Dick Patterson - The Lost Chicago Tapes
Starting his Jazz journey on the road at the age of 15, Dick Patterson (also known as Dale to some friends) was allowed to drive the tour bus while playing trombone for the Cliff Kyes Orchestra, despite not having a license. How he played the trombone while driving, we'll never know. Later on he would add upright bass as his instrument of choice.
By the late 1950's, he had become one of the go-to players in the Chicago club scene, and it was here, in late 1962, that the recordings for this album were created. In 1963, he would move to the mountains of Colorado with his young family, and begin his career all over again, this time playing with such luminaries as Clark Terry, The Pointer Sisters, Johnny Smith, Peanuts Hucko, Jerry Lewis, Spike Robinson, Neil Bridge, Stew Jackson, Dean Bushnell, Bob Montgomery, Claude Thornhill, George Gobel, Dave and Don Grusin, and so many others. This was the heyday for Jazz in Denver, and while the iron was hot, it was time to strike. Playing up to six nights a week for several decades, Dick was pleased to support those who would seek the spotlight, putting their musical journey above his own.
But in so doing, he was often overlooked as the artist he was. One of the things he left behind after his too-quick passing in 1991 was a treasure trove of live performance tapes he recorded over the years. These were not antiseptic studio recordings - they were filled with the energy of a live performance, recorded directly in the clubs and concert halls as the events were happening. The Lost Chicago Tapes is the first of that series. Recorded over a period of four nights, this is not just a window into these players, playing amazing and seldom-heard songs from Thelonius Monk, Miles Davis, Charlie Parker, Duke Ellington, Billy Strayhorn, Hoagy Carmichael,Lerner & Loewe, Gershwin, Rogers & Hart, and many others.

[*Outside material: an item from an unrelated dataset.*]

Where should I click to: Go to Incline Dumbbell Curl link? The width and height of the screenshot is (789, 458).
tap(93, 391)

With 48 songs, including a few that have varying takes from different nights, The Lost Chicago Tapes is truly a window into the incredible Chicago Jazz scene of the 1960's, and a tremendous sampling of the finest Jazz that existed in that era. Produced by jazz great Mark Patterson, and mastered by Craig Patterson, owner of PME Records, this project keeps everything in-family. The single regret PME has in this release is that we do not know the names of the pianist or drummer that were playing with Dick Patterson on those nights. The label on the tapes simply reads "Trio - Chicago." We have consulted with Jazz historians and friends, but to no avail. We're excited to get this recording out into the world, so that others may have a chance to give these artists the recognition they deserve by letting us know their names.
These recordings are not rehearsals. They don't stop and start again, and the solos are played to listeners. The tunes are well-rehearsed, like the group has played them a lot.

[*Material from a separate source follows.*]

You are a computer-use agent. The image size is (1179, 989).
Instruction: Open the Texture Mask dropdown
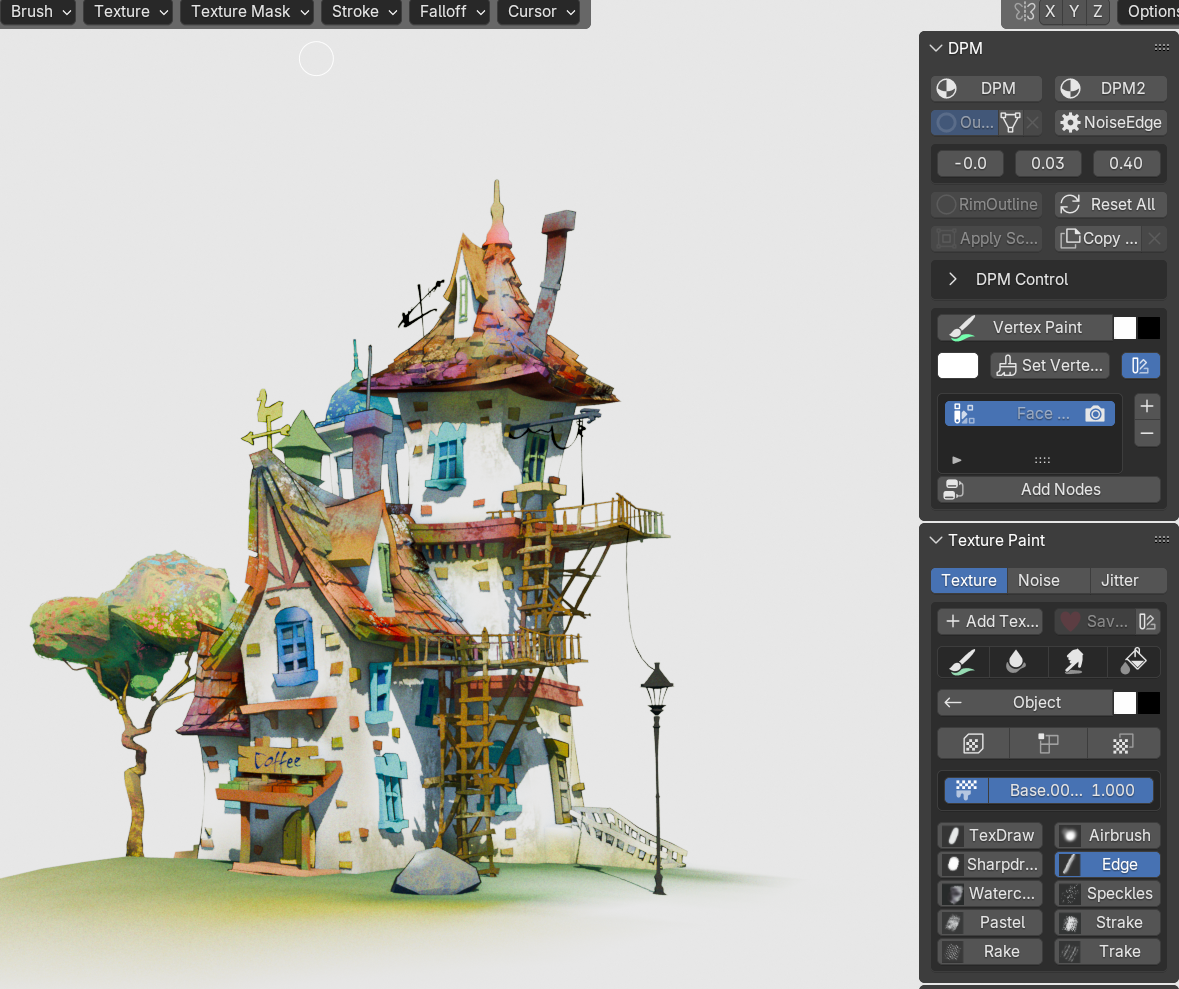(x=249, y=11)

About the piano player, Producer Mark Patterson, one of Dick's sons, says "There is a sort of naive or self-taught vibe to their playing but they know a lot of tunes. The rhythm swing feel is kind of straight-eighth Monk-ish but the time is sometimes a little weird or square and rushy (counter to Monk's sophisticated rhythm ethic).
"That 'square' idea though is an on-purpose funky thing in a lot of players, particularly in certain communities. I think of Billy Tolles (saxophonist) in Denver. (Also, Lee Morgan, the great trumpeter.) There is a fine line between funky-square and weird-square and to me this hits more on the funky side and only occasionally the uncomfortable side."
The Recording and Restoration
The original recording was made on 1/4"-wide reel-to-reel tape, in mono, over the course of what is believed to be four nights. Mic placement was adjusted to try to get the best balance of instruments. The microphone and recorder types are not known.
The recordings remained in low-humidity, temperature-controlled environments until they were rediscovered in 2022, exactly 60 years after their creation. Upon discovery, the tapes were baked in a specialized device that re-attaches any shedding ferric oxide coating, so that the tape can be played. The tapes were then transferred to digital using a Pioneer RT-707 deck, and an RME ADI-2 Pro FS Black Edition A/D converter.
Once the songs are edited and separated, the final step in the process is mastering, which adjusts the tonality and dynamics to give the best possible listener experience.